The 37-year-old said she murdered her son after he developed epileptic seizures while four-months-old. Her mistake, she admitted, is that she failed to share her problems with other people.
“Sorrows are like water my brother, they can be poured in different vessels to lighten the burden. It is a lesson I have learnt now. My failure to share problems resulted in me killing my son.
“I was tired of getting in and out of hospital every now and then and I do not know what got into me that I had to kill him. It is just unfortunate that the father of my baby died, but I would have loved to share my life with him.
“There is a relief in me that is inexplicable. My in-laws, the Banga’s, used to visit me when I was locked up. They told me that they had forgiven me and that alone, showed me that there are people who care about others,” added Gomo.
Gomo, who comes from Kwekwe, said her brother Shingai was on his way to pick her.
“I will continue going to the SDA church because I want the Lord to lead the way. At the same time my spirit was empowered here in prison. Ndavakugona kusona uye nekugadzira musoro so I am going to buy a sewing machine so that I start from somewhere.
“The community out there should be able to help offenders. It could be difficult for people to accept that I have been pardoned, but for now that is not the matter with me now, prison experiences will help me fit in society,” added Gomo.
H-Metro also contacted Gomo’s brother, Shingai, who said his happiness was enormous to comprehend that he was reuniting with his “natural blood” after many years.

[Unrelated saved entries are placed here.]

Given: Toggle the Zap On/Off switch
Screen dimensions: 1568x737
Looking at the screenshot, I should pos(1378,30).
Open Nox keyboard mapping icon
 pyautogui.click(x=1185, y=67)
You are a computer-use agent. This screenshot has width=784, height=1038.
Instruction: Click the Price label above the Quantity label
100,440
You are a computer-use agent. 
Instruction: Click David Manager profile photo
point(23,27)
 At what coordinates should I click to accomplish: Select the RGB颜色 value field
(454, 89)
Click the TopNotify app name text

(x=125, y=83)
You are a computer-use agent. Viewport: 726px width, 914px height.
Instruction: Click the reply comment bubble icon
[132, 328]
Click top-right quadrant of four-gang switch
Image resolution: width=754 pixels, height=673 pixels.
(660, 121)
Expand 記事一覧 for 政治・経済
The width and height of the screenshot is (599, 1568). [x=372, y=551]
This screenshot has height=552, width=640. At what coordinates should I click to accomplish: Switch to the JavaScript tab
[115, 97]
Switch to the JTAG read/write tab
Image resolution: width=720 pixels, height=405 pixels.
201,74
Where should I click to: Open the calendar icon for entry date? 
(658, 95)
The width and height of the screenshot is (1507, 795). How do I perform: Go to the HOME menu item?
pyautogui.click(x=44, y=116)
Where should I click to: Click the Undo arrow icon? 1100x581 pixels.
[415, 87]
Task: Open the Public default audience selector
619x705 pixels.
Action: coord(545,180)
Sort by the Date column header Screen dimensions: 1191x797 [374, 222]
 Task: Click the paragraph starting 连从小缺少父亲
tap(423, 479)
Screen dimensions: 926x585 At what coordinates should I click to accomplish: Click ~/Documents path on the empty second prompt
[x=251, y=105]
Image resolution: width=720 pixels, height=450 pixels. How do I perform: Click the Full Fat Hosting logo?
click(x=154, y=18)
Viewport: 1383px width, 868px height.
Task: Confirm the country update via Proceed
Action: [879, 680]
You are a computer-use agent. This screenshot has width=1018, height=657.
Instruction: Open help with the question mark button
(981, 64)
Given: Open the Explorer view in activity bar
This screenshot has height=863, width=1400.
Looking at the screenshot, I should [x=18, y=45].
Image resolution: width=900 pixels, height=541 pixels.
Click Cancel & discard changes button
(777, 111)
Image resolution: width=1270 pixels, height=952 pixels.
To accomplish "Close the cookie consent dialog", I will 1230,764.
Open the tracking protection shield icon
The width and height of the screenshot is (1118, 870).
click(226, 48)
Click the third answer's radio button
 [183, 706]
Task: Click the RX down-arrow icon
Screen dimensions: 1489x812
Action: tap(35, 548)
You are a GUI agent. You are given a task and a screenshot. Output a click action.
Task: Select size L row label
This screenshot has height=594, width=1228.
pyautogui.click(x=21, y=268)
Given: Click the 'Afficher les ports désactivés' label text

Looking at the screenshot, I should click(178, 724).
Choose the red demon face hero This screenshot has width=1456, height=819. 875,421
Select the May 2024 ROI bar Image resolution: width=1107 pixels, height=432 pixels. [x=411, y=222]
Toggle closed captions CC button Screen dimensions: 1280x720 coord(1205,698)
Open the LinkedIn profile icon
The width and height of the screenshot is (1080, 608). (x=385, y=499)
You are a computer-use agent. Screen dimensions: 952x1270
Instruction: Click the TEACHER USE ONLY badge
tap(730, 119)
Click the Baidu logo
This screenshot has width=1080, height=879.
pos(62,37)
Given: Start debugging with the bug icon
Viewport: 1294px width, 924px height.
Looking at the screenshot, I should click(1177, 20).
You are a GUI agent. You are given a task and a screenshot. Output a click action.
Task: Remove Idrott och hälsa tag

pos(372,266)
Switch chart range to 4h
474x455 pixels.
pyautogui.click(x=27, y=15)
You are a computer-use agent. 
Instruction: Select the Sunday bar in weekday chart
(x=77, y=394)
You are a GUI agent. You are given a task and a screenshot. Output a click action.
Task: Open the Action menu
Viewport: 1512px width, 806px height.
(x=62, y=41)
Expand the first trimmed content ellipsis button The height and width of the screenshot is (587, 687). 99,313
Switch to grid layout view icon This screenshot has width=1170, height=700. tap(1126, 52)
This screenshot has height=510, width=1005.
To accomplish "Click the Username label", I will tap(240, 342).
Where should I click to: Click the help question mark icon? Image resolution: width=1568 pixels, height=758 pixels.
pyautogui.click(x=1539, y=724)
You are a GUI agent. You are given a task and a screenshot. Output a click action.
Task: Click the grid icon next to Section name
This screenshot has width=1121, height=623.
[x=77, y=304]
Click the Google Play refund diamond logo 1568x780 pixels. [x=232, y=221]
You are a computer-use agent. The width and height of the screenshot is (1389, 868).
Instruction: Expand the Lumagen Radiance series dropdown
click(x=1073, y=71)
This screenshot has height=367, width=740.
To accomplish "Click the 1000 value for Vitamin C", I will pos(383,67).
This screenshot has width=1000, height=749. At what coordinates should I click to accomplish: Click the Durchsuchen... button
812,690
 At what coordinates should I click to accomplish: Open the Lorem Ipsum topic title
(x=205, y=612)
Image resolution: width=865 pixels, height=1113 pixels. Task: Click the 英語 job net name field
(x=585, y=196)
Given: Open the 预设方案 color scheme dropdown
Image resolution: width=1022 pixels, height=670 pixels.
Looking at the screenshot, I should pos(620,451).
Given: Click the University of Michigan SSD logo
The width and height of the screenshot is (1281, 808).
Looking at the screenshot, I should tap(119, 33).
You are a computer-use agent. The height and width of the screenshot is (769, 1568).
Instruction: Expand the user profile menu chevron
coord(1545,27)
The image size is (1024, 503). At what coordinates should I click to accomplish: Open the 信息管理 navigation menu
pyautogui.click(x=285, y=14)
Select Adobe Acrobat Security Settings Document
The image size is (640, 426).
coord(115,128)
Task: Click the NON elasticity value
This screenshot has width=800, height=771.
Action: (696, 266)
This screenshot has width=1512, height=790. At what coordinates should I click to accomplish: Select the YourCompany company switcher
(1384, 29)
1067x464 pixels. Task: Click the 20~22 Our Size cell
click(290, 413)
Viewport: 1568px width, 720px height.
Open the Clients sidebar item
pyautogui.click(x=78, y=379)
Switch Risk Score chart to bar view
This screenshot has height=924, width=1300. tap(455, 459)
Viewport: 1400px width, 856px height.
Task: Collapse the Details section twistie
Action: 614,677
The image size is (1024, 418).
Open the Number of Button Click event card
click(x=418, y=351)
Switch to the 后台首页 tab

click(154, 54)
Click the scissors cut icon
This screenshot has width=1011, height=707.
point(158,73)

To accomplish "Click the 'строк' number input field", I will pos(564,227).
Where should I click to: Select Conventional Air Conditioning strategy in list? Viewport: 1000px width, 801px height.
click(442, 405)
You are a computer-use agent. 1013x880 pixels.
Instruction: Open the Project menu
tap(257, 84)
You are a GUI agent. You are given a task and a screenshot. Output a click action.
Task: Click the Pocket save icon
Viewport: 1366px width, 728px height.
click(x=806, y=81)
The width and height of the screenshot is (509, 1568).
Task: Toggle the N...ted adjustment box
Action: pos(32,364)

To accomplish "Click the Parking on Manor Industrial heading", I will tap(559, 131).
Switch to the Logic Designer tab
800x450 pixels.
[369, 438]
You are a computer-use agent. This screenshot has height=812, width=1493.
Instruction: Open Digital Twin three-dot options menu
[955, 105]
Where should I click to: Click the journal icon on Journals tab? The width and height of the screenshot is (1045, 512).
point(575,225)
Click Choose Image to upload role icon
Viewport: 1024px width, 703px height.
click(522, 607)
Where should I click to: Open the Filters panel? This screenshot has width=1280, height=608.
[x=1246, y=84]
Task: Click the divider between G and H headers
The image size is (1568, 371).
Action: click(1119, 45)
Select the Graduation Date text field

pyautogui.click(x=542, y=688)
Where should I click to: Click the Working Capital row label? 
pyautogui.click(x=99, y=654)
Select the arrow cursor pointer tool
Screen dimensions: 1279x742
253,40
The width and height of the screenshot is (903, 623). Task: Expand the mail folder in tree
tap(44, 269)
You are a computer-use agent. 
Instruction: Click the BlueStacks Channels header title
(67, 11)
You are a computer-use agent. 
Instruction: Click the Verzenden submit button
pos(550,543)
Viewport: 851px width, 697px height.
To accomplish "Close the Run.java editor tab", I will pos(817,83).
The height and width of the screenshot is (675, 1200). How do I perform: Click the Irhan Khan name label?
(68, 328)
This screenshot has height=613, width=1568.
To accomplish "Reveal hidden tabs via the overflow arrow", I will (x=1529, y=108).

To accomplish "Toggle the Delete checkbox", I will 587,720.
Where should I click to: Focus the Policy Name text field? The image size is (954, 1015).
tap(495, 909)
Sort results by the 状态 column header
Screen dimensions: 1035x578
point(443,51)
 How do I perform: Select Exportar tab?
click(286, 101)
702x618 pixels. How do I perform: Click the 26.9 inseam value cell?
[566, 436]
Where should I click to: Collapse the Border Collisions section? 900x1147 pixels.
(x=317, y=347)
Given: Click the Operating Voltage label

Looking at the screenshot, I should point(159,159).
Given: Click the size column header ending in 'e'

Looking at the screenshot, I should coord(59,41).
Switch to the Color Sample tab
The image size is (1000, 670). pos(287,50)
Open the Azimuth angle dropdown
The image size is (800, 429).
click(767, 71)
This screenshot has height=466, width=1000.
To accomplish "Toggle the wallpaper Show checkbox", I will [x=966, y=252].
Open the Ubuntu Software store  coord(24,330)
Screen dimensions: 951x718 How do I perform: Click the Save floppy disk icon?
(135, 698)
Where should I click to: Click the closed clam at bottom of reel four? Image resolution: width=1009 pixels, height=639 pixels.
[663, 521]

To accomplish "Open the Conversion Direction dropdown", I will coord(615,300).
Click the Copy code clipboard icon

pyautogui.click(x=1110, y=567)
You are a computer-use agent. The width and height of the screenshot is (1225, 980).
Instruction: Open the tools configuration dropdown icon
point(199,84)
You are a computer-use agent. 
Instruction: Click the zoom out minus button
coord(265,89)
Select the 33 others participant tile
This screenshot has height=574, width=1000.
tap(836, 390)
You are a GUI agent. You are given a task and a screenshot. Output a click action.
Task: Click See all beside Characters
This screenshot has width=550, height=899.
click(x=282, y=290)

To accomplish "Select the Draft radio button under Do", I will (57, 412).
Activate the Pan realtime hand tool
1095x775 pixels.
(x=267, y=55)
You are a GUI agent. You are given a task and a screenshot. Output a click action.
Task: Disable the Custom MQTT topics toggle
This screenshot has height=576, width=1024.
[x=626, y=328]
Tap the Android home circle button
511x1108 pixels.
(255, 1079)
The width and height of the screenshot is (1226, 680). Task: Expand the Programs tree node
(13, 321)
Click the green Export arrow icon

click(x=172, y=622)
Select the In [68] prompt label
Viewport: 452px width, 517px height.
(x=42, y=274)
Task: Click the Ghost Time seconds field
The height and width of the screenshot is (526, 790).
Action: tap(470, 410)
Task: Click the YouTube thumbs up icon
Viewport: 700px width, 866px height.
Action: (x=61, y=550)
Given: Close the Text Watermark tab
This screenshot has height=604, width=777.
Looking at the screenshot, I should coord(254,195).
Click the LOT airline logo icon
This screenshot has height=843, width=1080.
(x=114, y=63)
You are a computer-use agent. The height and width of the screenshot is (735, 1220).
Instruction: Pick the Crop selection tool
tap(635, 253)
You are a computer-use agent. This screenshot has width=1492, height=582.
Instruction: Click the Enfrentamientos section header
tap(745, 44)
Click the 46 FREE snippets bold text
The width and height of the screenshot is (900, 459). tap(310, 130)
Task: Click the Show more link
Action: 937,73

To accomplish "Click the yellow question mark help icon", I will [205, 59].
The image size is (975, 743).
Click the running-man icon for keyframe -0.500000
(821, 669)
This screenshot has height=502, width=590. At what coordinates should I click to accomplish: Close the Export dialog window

“I am happy, as a family we are happy. This joy is unbelievable. As a family we have agreed to support our sister in every way possible so that she fits in society. We remain a Christian family and we know this is the work of the Lord that she is now with us,” said Shingai.
Zimbabwe Prisons and Correctional Services National Spokesperson Assistant Commissioner Elizabeth Banda said the Presidential Amnesty coming in the month of March is a welcome gesture for all women.
“The amnesty coming in March is a relief for women. These people have families, they wronged society but they have paid the price in a legal way. Society should help integrate them.
“They need our support,” said Ass Comm Banda.